Saya mulai mengikuti diakusi-diskusi ilmiah di Sekolah Tinggi Filsafat al Farabi. Juga mengikuti organisasi PMII. Di mana di sanalah saya mulai menekuni kajian sosialisme, keislaman, gerakan sosial, aswaja dan lain sebagainya.
Dari situlah saya belajar menulis esai dan opini. Terkadang merespon apa yang sedang terjadi di sekitar pun negara. Apalagi saya ketemu teman di lingkar diskusi itu, yang mana ia sudah sering mengirimkan tulisan ke beberapa media cetak dan diterima. Apalagi dulu sering ada lomba esai tingkat kampus, lintas organisasi, dan lain sebagainya.
Akhirnya saya mulai belajar padanya; oh iya namanya adalah Herlianto. Ialah yang mengenalkan saya pada tulisan esai. Di samping ada Pak Kyai Dlofir yang mengenalkan bagaimana menulis yang isinya daging semua.

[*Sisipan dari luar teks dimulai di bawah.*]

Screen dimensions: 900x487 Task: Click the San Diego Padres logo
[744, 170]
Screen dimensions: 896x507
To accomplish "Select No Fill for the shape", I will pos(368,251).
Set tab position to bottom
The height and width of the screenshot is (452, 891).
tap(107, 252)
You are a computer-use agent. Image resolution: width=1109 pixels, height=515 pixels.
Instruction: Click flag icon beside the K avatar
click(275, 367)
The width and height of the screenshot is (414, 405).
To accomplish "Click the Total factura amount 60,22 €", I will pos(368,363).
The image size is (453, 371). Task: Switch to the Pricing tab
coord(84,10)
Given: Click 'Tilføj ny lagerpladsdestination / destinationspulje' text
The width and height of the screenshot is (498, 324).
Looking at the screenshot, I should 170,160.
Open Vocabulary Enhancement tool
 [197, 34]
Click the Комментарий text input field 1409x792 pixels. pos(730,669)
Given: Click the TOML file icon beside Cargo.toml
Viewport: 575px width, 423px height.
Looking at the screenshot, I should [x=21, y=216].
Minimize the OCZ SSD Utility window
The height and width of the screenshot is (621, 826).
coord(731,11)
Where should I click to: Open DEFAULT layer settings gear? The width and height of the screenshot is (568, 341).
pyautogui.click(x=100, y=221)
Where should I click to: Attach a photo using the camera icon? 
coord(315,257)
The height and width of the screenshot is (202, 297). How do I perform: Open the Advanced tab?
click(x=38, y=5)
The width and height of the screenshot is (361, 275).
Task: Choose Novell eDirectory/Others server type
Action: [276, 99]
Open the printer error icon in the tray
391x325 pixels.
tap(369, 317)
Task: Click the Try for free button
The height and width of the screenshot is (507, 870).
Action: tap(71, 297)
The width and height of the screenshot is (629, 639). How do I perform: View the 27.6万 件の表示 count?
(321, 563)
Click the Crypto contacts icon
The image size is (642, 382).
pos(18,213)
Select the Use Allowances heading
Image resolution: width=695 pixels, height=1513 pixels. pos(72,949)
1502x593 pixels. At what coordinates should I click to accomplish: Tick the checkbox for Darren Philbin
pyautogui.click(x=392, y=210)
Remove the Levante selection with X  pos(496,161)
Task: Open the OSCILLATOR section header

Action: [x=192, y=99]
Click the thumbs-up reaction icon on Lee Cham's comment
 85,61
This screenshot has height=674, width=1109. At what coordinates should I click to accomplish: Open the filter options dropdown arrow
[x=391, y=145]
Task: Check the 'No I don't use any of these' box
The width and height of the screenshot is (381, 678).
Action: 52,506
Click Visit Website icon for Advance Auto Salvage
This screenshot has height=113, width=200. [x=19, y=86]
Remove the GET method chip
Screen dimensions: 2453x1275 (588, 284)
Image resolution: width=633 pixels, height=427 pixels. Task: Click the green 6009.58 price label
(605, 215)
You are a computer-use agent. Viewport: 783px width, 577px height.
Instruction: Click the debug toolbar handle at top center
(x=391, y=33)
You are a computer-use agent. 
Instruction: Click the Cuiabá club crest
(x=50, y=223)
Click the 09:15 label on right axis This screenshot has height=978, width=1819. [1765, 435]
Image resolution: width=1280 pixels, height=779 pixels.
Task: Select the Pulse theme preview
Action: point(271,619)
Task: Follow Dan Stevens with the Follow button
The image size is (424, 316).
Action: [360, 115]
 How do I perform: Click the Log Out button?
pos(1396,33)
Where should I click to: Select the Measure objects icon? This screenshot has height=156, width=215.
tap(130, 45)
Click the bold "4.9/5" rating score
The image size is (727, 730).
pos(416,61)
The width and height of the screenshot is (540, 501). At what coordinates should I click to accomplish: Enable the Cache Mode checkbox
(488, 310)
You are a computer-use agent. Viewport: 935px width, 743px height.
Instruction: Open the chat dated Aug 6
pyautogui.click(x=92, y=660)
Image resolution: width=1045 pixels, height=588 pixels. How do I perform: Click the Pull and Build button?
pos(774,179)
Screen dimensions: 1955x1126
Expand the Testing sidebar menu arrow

STF al Farabi punya peran besar atas diri saya. Terutama dalam bidang pemikiran dan penulisan.
Sampai akhirnya saya kenal beberapa orang di komunitas menulis sastra (kobis). Kita sering ngumpul di kantor kompas di kota malang. Dari sanalah saya belajar banyak hal tentang kepenulisan. Sampai akhirnya saya menerbitkan buku pertama saya tentang Gus Dur; Multikulturalisme kontekstual Gus Dur.
Lambat laun saya mencoba menulis dan mengirimkan tulisan saya ke media-media. Ada yang diterima ada juga yang ditolak. Sampai akhirnya saya berjumpa dengan Kompasiana. Di situlah awal mula saya mengekspresikan segala tulisan saya dan-lalu saya upload ke Kompasiana.
Bukan materi orientasinya, eksistensi iya, tapi hanya berapa persen saja. Yang jelas saya merasa senang bisa bergabung dengan kompasiana. Saya bisa terus belajar menulis dan membaca. Karena kompasiana menyediakan fasilitas tersebut.
Kita bisa menulis apa saja, mengupload kapan saja. Dan kita dipertemukan dengan beragam penulis dari seluruh penjuru Indonesia.
Buku-buku saya yang sudah terbit, sedikit banyak adalah atas sumbangsih kompasiana dan kompasiane. Dari panjenenganlah saya belajar banyak hal, utamanya dalam dunia penulisan. Apalagi sampai menjadi buku. Terima kasih telah memberikan saya kesempatan untuk menulis dan paling tidak dengan begitu, bukti bahwa saya pernah hidup adalah adanya tulisan saya di kompasiana.
Oleh karenanya, 12 tahun kompasiana adalah rasa syukur yang tiada tara. Khususnya bagi saya, penulis amatir yang selalu ingin belajar menulis dan membaca. Bukan masalah menjadi tulisan utama, pilihan editor atau hadiah yang ditwarkan kompasiana. Karena bisa dimuat saja dan bisa sampai kepada setiap pembaca saya sudah bersyukur dan banyak-banyak terima kasih.
Bagi saya, kompasiana adalah ruang ekspresi diri yang bebas dan mampu memberi ruang bagi setiap penulis dan pembaca. Karena bagaimanapun setiap tulisan pasti akan menemui pembacanya.